__Direction__. Extract verbatim the lines running from the start of the records through the line containing "Action: pyautogui.click(x=574, y=103)", with that line included.

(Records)
* * * * * * * * *
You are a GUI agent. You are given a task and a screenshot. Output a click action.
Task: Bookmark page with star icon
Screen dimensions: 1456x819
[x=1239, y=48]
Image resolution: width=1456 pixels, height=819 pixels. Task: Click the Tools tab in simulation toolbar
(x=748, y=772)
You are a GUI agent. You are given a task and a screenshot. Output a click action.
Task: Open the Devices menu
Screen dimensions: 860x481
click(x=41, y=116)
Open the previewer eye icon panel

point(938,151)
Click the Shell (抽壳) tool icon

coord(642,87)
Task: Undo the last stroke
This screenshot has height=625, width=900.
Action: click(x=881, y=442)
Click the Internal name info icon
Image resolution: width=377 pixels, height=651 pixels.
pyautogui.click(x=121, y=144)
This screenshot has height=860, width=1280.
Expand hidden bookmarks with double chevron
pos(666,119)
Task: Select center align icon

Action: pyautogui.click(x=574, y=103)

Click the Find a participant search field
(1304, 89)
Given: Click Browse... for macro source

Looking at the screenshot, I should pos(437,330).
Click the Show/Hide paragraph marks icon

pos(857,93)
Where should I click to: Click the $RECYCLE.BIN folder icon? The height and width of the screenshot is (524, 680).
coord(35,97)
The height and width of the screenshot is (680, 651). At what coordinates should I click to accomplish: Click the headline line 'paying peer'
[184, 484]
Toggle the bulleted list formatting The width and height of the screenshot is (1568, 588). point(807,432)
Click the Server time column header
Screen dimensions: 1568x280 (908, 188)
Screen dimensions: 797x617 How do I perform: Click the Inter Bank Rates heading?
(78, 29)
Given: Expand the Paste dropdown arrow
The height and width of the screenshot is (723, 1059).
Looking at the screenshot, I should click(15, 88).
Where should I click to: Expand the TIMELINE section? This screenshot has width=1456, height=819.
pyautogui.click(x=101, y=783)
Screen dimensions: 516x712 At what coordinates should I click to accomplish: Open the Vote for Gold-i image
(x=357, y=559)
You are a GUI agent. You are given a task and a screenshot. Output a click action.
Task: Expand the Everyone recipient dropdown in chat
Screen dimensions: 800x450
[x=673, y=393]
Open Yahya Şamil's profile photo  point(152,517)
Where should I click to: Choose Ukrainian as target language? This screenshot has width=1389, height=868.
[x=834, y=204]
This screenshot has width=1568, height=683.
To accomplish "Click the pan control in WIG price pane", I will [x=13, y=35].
* * * * * * * * *
__In response__.
You are a GUI agent. You are given a task and a screenshot. Output a click action.
Task: Bookmark page with star icon
Screen dimensions: 1456x819
[x=1239, y=48]
Image resolution: width=1456 pixels, height=819 pixels. Task: Click the Tools tab in simulation toolbar
(x=748, y=772)
You are a GUI agent. You are given a task and a screenshot. Output a click action.
Task: Open the Devices menu
Screen dimensions: 860x481
click(x=41, y=116)
Open the previewer eye icon panel

point(938,151)
Click the Shell (抽壳) tool icon

coord(642,87)
Task: Undo the last stroke
This screenshot has height=625, width=900.
Action: click(x=881, y=442)
Click the Internal name info icon
Image resolution: width=377 pixels, height=651 pixels.
pyautogui.click(x=121, y=144)
This screenshot has height=860, width=1280.
Expand hidden bookmarks with double chevron
pos(666,119)
Task: Select center align icon

Action: pyautogui.click(x=574, y=103)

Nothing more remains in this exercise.